Chef Jonathan menarik pelan selimutku, ia duduk di pinggiran kasur lalu kembali menciumku. "Saya sudah menyiapkan makan siang, ibumu pergi semenjak saya sampai jadi saya memasakkannya untukmu." ucap Chef Jonathan, aku sangat bersemangat ketika mendengarnya karena aku merindukan masakannya.
Aku beranjak dari kasurku lalu kami keluar dari kamar, Chef Jonathan menyiapkan peralatan makanku. Aku meninggalkannya sebentar untuk membersihkan area wajahku, kemudian aku sedikit mengoleskan cream wajah agar setidaknya aku terlihat fresh.
"White Lily." ucapku seraya duduk, topik yang akan kami bicarakan selama beberapa menit kedepan.
"Menurut cctv yang saya lihat, pengirimnya kurir yang memang bekerja untuk mengirimkan barang.
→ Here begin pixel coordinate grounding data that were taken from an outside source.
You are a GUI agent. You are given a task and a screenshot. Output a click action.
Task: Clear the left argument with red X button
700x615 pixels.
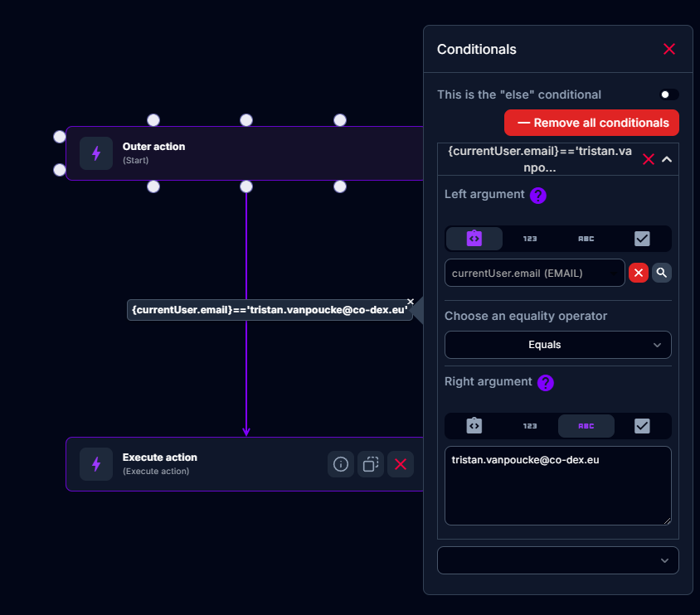point(638,273)
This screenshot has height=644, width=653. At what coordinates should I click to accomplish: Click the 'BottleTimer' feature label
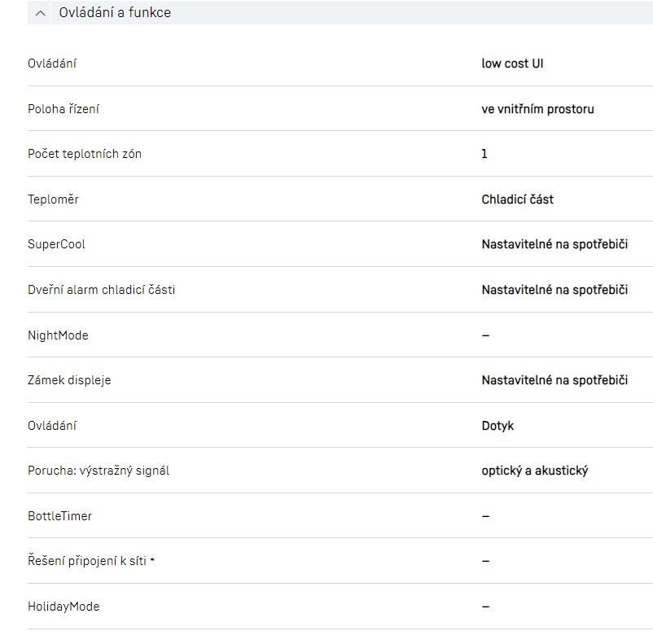click(59, 516)
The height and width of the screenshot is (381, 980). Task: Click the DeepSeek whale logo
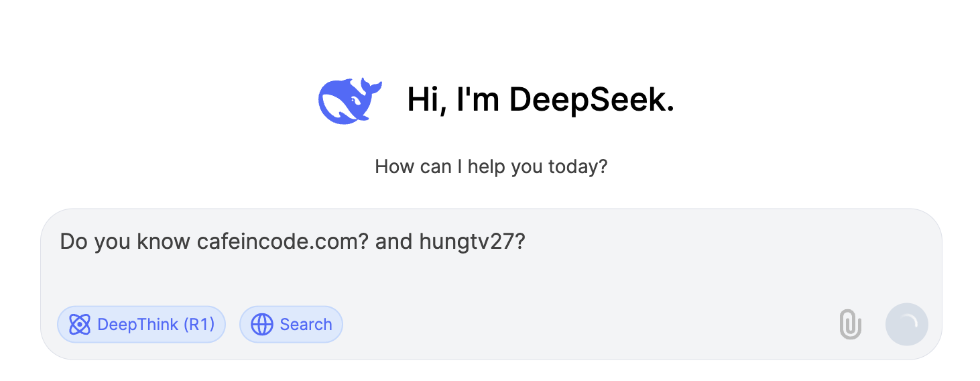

Pemilik toko bunga mengatakan bahwa pemesan menggunakan nomor kosong, setelah menerima uang ia segera mengirimkannya padamu. Namun saya berharap kamu bisa tenang Sa, saya sudah memperketat penjagaan di sekitar rumahmu." ucap Chef Jonathan, kali ini entah mengapa ada perasaan emosi di dalam diriku mendengar penuturan Chef Jonathan.
"Solusi terbaik adalah menghentikan gangguan itu, bukan memperketat penjagaan untukku." ucapku, aku tau ini bukan salahnya namun hidupku sebelum bersamanya tidaklah seperti ini.
Tanganku digenggam olehnya, "Saya akan mengusahakan yang terbaik untukmu untuk memastikan kamu bahagia dan baik-baik saja Sa, tidak ada yang ingin melihatmu terus-terusan diganggu seperti ini." ucapnya, aku mengangguk mengerti.
Jauh di lubuk hatiku, aku merasa bahwa mungkin memang aku tidak pantas bersamanya karna banyaknya gangguan yang aku terima.
KAMU SEDANG MEMBACA
My Favorite Chef
Fanfictioncreate in [6 mei 2022] #1 agency [30 mei 2022] #1 disappointed [22 aug 2022] #1 model [17 sept 2022] #1 audition [1 july 2022] #1 Jonathan [27 januari 2023] #1 televisi [26 februari 2023] DISCLAIMER Karena cerita ini terinspirasi dari mci 5 dan den...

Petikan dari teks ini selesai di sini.